Cane Plevnarovski and Braith Young-Carpenter have proven themselves to be two of Australia's toughest young boxers.
The talented PCYC Campbelltown duo recently scored silver medals at the Under 19 Australian Boxing Championships held in Queensland.
Their coach Aaron Bailie said it was a pleasure to watch the boys succeed.
"It's been a big year for Cane and Braith but they have both dived in and given it their all," he said.
"I was chosen to be assistant coach for the NSW team this year as well so it was good to be with them at the comp.
"I was over the moon watching them do so well."

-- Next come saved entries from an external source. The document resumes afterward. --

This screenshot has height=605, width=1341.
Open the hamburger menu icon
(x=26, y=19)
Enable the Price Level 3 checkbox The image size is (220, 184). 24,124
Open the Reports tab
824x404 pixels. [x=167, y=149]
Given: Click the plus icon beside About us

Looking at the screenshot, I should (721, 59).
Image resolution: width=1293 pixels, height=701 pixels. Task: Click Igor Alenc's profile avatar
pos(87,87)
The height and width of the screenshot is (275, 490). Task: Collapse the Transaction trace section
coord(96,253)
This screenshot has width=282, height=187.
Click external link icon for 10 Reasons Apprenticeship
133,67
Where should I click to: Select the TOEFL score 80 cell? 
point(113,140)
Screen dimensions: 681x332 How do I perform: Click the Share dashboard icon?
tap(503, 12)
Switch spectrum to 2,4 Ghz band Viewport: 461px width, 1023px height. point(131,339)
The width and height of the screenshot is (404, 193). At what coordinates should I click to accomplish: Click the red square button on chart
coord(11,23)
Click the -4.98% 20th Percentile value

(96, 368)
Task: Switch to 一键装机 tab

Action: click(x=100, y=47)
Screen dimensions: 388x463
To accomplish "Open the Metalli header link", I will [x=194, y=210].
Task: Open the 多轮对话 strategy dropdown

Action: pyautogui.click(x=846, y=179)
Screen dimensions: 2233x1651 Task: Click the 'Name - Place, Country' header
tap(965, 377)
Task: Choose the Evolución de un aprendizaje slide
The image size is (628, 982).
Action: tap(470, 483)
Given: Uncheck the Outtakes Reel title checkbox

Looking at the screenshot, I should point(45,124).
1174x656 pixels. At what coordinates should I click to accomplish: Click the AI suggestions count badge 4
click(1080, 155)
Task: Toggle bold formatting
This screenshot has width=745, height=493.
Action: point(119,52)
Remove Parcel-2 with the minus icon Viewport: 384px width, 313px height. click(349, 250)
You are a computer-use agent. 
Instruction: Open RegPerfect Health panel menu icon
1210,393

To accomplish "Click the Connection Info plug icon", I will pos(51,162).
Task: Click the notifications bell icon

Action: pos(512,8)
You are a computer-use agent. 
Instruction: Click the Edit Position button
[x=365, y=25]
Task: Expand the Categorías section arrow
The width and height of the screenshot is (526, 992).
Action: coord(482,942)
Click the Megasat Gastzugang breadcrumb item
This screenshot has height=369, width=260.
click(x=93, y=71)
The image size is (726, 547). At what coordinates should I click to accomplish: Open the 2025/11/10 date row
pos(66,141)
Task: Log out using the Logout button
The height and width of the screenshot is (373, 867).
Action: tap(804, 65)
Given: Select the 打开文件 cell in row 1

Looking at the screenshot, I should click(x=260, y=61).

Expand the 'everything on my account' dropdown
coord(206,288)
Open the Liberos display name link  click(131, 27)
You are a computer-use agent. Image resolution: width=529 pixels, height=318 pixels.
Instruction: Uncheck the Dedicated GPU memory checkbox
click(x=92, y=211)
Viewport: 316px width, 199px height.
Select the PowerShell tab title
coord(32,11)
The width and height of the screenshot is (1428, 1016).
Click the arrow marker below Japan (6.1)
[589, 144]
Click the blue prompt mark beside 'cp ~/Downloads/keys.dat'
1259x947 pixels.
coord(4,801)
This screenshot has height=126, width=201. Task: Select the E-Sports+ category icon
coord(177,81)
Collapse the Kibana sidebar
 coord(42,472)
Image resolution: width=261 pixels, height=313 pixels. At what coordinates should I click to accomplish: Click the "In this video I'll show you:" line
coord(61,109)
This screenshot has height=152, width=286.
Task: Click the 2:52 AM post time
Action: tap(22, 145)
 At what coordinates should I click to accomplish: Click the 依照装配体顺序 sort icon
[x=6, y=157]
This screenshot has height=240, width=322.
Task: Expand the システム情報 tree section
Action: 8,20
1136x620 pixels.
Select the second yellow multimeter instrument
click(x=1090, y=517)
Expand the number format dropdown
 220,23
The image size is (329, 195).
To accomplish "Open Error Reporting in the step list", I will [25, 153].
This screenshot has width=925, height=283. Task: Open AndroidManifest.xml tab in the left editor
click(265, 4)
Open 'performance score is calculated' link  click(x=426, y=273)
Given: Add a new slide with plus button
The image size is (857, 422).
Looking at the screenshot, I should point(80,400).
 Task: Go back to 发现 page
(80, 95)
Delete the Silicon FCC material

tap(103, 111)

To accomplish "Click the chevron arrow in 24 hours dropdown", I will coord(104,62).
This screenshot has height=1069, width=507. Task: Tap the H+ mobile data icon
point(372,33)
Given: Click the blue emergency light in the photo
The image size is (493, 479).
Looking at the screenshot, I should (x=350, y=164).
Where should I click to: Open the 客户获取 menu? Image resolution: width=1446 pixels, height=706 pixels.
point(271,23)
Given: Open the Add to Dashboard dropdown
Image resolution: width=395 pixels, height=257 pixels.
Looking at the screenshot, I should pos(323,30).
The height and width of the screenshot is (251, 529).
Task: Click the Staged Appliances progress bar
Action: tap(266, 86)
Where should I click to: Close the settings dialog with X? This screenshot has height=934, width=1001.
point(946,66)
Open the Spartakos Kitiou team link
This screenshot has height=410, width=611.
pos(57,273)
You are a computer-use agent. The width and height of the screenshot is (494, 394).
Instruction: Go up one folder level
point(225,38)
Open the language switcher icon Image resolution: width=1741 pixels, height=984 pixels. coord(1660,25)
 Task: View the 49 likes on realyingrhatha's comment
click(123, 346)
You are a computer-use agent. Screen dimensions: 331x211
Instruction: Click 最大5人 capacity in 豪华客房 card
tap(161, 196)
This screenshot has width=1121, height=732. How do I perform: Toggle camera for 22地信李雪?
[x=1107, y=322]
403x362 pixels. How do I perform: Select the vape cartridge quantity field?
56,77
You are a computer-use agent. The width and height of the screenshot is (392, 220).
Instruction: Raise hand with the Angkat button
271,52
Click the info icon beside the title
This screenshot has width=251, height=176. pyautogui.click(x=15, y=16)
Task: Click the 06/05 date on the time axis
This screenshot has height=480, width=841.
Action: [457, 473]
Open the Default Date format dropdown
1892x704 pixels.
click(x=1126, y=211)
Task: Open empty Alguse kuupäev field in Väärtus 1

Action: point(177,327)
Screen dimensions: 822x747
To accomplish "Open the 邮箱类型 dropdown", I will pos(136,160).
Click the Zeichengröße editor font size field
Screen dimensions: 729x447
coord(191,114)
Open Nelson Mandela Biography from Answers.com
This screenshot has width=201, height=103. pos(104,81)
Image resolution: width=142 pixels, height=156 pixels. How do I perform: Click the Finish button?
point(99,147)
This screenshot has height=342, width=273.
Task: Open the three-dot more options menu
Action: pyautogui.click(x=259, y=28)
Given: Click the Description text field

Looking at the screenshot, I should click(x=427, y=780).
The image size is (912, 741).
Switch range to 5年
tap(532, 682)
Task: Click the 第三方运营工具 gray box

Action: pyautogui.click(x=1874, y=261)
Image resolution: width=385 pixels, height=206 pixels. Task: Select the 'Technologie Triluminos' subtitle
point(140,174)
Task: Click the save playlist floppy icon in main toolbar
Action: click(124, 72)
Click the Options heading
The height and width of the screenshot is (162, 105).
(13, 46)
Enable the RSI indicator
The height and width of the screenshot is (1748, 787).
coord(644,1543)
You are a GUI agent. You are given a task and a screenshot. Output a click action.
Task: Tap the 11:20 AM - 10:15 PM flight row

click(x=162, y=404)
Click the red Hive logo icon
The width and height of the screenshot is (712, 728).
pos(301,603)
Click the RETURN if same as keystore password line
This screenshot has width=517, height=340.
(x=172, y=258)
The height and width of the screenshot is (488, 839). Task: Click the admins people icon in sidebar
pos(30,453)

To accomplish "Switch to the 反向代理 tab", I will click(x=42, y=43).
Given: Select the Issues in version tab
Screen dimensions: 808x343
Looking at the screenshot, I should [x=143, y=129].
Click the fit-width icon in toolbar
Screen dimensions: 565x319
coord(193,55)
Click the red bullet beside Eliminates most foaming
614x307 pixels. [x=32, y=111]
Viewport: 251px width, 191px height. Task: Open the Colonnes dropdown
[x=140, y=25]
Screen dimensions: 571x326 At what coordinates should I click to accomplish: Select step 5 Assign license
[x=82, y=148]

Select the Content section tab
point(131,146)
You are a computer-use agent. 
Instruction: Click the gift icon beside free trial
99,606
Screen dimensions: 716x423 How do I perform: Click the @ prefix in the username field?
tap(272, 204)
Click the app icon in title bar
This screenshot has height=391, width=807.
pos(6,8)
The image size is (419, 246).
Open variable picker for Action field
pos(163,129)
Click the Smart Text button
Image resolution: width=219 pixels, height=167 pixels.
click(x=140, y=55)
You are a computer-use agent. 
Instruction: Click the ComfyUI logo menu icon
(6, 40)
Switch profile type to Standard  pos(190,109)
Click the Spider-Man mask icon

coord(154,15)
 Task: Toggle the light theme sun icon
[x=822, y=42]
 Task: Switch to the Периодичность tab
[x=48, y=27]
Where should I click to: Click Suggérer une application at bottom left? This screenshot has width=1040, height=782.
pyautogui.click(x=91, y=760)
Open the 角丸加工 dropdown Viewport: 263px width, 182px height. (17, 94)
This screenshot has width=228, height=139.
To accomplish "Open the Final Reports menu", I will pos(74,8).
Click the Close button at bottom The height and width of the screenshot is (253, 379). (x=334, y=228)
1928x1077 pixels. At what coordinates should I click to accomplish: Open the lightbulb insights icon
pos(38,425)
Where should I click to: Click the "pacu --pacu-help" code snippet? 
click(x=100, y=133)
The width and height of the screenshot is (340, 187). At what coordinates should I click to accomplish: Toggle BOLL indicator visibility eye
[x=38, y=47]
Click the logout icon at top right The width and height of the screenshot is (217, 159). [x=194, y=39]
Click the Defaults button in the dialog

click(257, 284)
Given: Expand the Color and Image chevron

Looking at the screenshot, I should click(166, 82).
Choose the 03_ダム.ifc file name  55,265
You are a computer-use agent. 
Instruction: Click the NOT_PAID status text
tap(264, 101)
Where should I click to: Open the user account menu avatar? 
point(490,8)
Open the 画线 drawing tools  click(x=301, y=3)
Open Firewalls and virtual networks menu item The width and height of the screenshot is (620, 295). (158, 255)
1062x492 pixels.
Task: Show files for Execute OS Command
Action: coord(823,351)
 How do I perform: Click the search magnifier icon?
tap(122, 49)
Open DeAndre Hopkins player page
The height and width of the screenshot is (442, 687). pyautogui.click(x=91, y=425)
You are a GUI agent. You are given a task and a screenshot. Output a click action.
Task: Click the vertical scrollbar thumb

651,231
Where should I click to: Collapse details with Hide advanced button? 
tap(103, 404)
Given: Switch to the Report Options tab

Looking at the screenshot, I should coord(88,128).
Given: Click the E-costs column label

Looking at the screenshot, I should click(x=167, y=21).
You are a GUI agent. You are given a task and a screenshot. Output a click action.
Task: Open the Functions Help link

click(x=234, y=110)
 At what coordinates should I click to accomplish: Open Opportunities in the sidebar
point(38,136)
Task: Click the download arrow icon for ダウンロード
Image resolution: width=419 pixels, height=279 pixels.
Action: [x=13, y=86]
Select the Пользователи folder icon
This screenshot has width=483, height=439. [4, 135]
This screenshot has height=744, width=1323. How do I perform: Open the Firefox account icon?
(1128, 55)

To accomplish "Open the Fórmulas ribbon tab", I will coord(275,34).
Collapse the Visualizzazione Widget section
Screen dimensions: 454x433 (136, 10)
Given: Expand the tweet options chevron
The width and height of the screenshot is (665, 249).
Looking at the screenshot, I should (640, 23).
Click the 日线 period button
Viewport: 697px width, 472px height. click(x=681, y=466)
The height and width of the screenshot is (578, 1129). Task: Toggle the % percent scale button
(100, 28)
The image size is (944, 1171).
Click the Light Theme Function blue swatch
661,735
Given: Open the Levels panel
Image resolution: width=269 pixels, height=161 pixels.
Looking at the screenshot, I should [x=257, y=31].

Bailie said the boys had managed to achieve the goal of fighting on the NSW state team in a short amount of time.
"They've only been boxing for about two or three years and I've just watched them go from strength to strength," he said.
"They have both been fighting well above their ability.
"In other states kids can start boxing from as young as 10 but in NSW it's 14 years so the competition already has a headstart."
Cane and Braith, both Macarthur locals, train for five to six days a week.
"They do four days at PCYC plus sparring days and going for long runs," Bailie said.
"As a coach I am over the moon with the amount of effort everyone has been putting in."
Bailie said boxing was a great sport for people of any age.
"Boxing is a great sport even though it an be a lot of work - I think it is one of the hardest sports in the world," he said.
"That's not because it is dangerous, because boxing is a pretty safe sport.
"Kids are matched up by age and weight division so you don't have the danger of a bigger kid running at a smaller kid on the footy field or anything like that.
"It's really structured and disciplined but it's also a great team sport.
"When you're in the ring it is self-rewarding because it is only you in there but when you come out the whole team is there for you."
Bailie said Cane and Braith were also grateful to the community for rallying around them.
"We ran a GoFundMe to get the boys to the national comp and we just want to thank the people that got behind them," he said.
"We wouldn't have been able to get them up there without that support."